Новелла «Пророческие портреты» («The Prophetic Pictures») впервые была опубликована анонимно в бостонском альманахе «Токен энд Атлантик сувенир» на 1837 г.; в том же году переиздана в авторском сборнике «Дважды рассказанные истории». На русском языке впервые напечатана в 1897 г. (без указания имени переводчика) в журнале «Живописное обозрение» (№ 3. С. 54–55, 58–59). Перевод И. Разумовской и С. Самостреловой, представленный в настоящей антологии, печатается по тексту его первой публикации в изд.: Готорн Н. Новеллы. М.; Д.: Худ. лит., 1965.

В примечаниях к этой и следующей новелле учтены примечания Л. Генина к упомянутому сборнику, а также комментарии А. Долинина, приведенные в изд.: Готорн Н. Избр. произв.: В 2 т. Л.: Худ. лит., 1982.

* * *

Удивительный художник! - с воодушевлением воскликнул Уолтер Ладлоу. - Он достиг необычайных успехов не только в живописи, но обладает обширными познаниями и во всех других искусствах и науках. Он говорит по-древнееврейски с доктором Мэзером и дает уроки анатомии доктору Бойлстону. {54} Словом, он чувствует себя на равной ноге даже с самыми образованными людьми нашего круга. Более того, это светский человек с изысканными манерами, гражданин мира - да, да, истинный космополит: о любой из стран, о любом уголке земного шара он способен рассказывать так, словно он там родился; это не относится, правда, к нашим лесам, но туда он как раз собирается. Однако и это еще не все, что восхищает меня в нем!
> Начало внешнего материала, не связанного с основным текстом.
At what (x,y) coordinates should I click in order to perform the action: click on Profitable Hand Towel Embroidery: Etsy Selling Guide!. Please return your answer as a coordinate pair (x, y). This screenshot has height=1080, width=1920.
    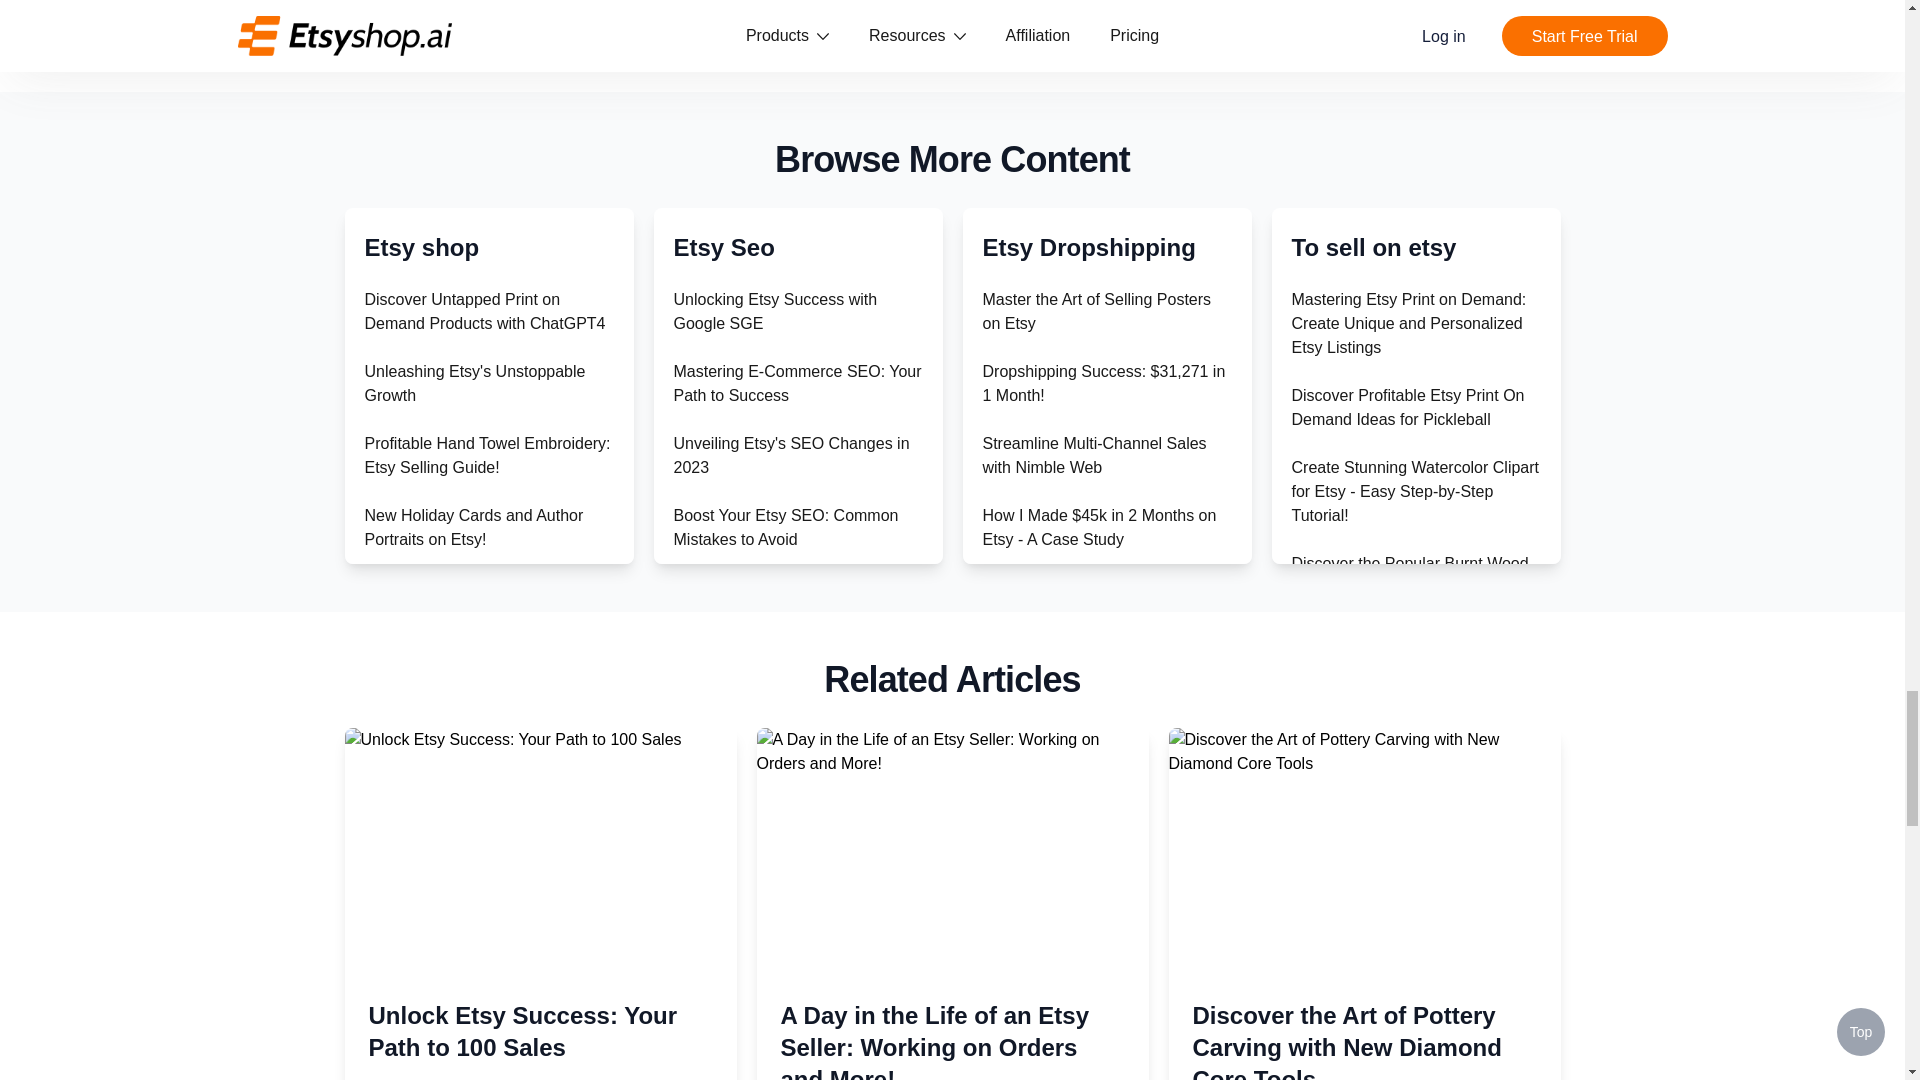
    Looking at the image, I should click on (487, 456).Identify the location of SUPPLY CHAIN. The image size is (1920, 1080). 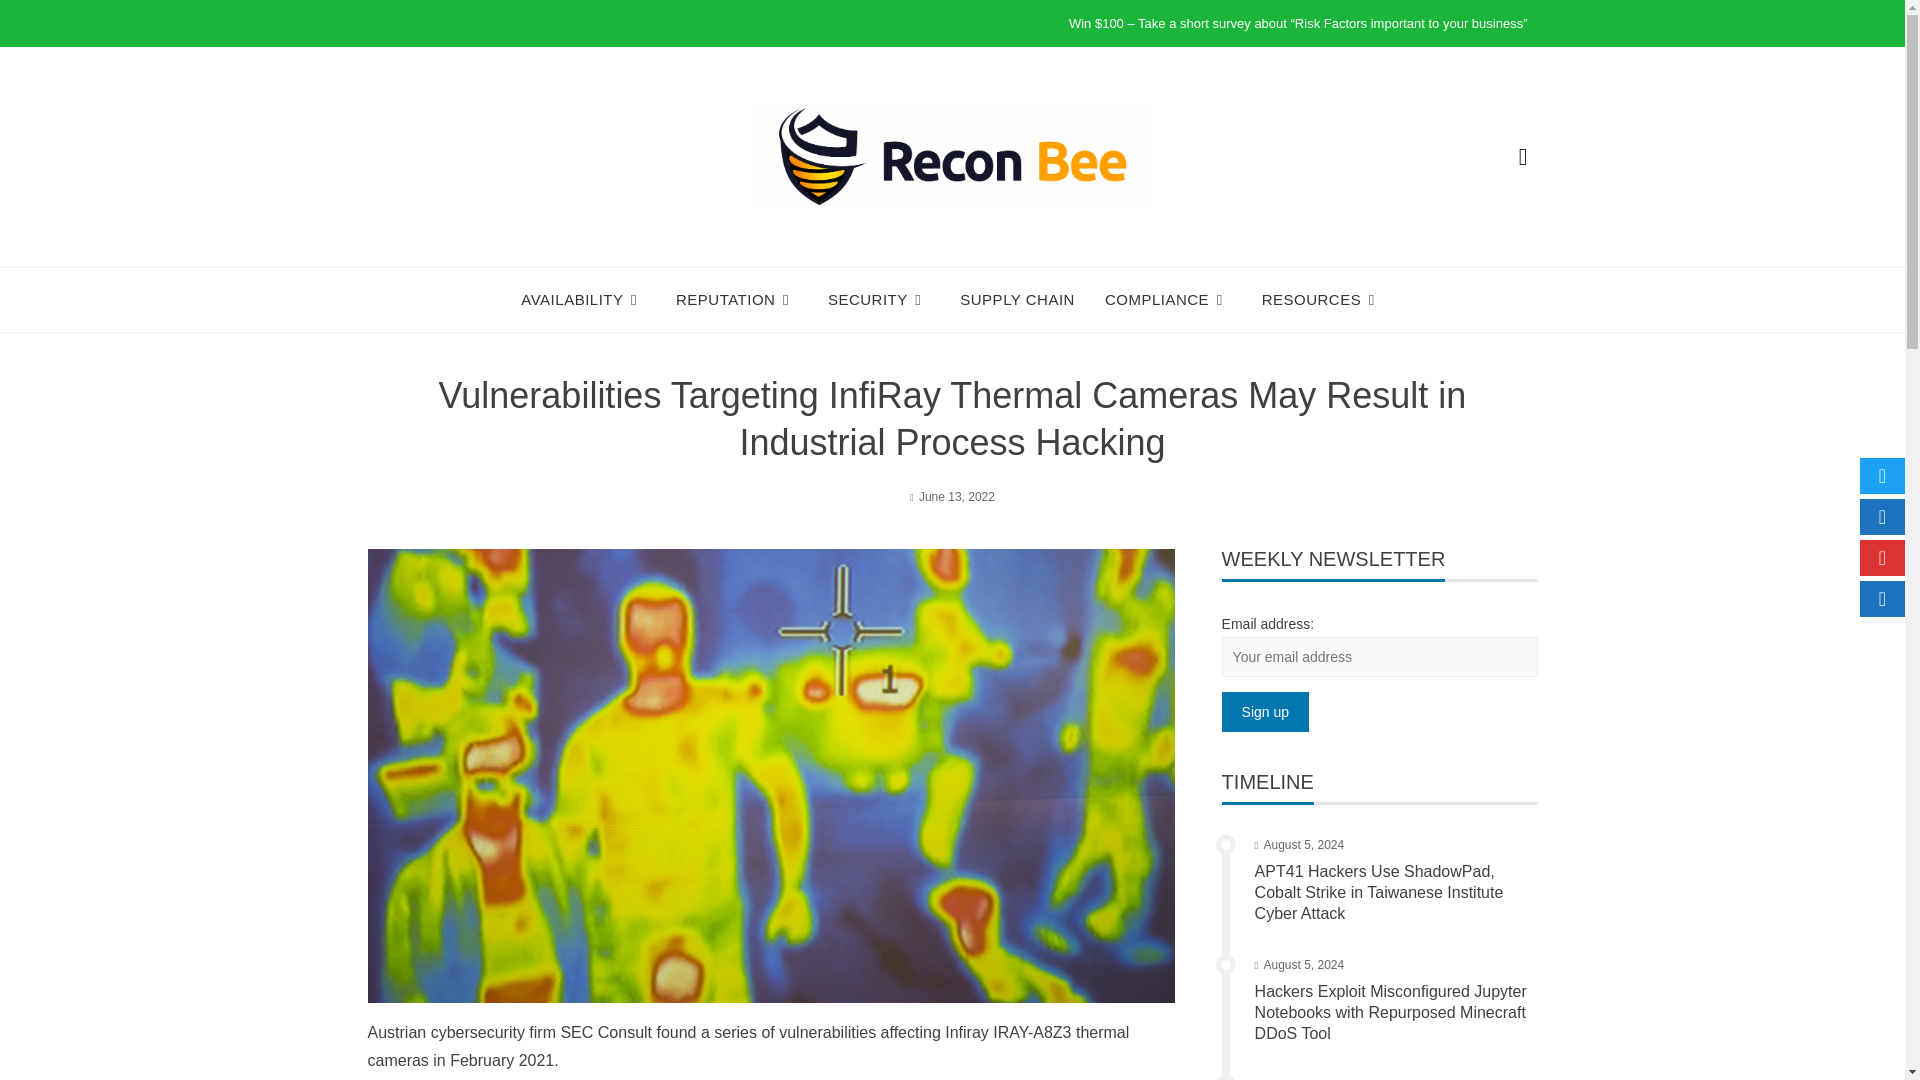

Да что вы! - отозвалась Элинор, которая с чисто женским любопытством слушала рассказ о таком необыкновенном человеке. - Уж и этого, казалось бы, достаточно!

Разумеется, - ответил ее возлюбленный, - но гораздо удивительнее его природный дар настраиваться на любой тип характера, так что мужчины, да и женщины, Элинор, разговаривая с этим необыкновенным художником, видят себя в нем, как в зеркале. Однако я все еще не сказал о самом главном!

Ну, если он обладает другими такими же редкостными свойствами, - засмеялась Элинор, - то, боюсь, Бостон для него опасен. Да послушайте, о ком вы мне рассказываете, о живописце или о волшебнике?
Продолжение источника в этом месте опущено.